Our Luca is a picky eater aswell. We use his kibble in puzzle activities to make it interesting. Then he will eat. We also give him seek games with kibble.


----------



## LittleCloud (Apr 21, 2021)

I know the struggle. My vet said Nano was a bit underweight when he was around one, so I did everything possible to help him gain. Thankfully he’s 3kg now, but still pretty lean.

I’ve had a bigger dog before and toys need a surprisingly small amount. He might be extra picky because he’s actually full. I had this with Nano too, I’m not a fan of wasting food so I just gave him the same bowl of food until he suddenly got hungry and ate it all. 

I also found that he will eat more on some days, hardly any on others and I kind of just excepted that he’s not the type of dog who cleans his bowl as soon as it hits the floor.
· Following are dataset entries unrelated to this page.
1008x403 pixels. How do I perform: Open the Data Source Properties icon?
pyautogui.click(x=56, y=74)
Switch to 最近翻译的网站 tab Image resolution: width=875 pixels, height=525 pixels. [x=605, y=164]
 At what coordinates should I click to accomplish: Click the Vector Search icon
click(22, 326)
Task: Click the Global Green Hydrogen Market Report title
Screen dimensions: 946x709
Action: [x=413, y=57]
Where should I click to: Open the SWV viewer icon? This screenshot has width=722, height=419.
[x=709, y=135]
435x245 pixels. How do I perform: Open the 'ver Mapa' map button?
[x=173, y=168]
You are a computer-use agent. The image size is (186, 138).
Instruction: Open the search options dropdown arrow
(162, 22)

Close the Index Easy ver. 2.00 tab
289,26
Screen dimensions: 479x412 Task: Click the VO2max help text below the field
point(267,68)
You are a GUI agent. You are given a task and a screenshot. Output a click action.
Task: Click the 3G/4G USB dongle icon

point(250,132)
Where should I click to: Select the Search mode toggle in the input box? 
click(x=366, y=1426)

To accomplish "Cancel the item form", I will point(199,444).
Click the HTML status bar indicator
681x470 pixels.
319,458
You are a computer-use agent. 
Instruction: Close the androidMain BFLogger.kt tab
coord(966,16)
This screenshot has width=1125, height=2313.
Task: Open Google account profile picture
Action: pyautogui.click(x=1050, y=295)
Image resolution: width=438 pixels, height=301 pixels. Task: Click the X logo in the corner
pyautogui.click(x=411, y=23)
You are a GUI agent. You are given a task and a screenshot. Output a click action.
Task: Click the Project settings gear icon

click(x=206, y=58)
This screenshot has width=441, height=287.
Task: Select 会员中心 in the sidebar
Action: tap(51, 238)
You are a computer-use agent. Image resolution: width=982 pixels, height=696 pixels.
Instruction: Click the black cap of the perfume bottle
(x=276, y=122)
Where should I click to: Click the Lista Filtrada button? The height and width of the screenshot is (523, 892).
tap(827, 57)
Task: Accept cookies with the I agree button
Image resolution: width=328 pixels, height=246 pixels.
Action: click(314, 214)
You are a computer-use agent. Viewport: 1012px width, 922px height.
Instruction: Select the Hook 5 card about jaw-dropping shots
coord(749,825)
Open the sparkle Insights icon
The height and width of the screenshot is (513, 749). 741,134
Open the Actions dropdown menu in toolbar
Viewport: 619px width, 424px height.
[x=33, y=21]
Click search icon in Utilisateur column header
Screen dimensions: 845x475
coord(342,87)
I did have to tell myself that he will not starve to death, he will eat the amount he needs.

Same with eating when you are present, Nano prefers if I’m there but if he’s really hungry, he'll eat.

If your vet says he is healthy then I wouldn’t worry. If he needs to gain, these are the things that helped us:
-soaking kibble
-calorie dense foods (kibbles have the kcal/kg marked so you can compare)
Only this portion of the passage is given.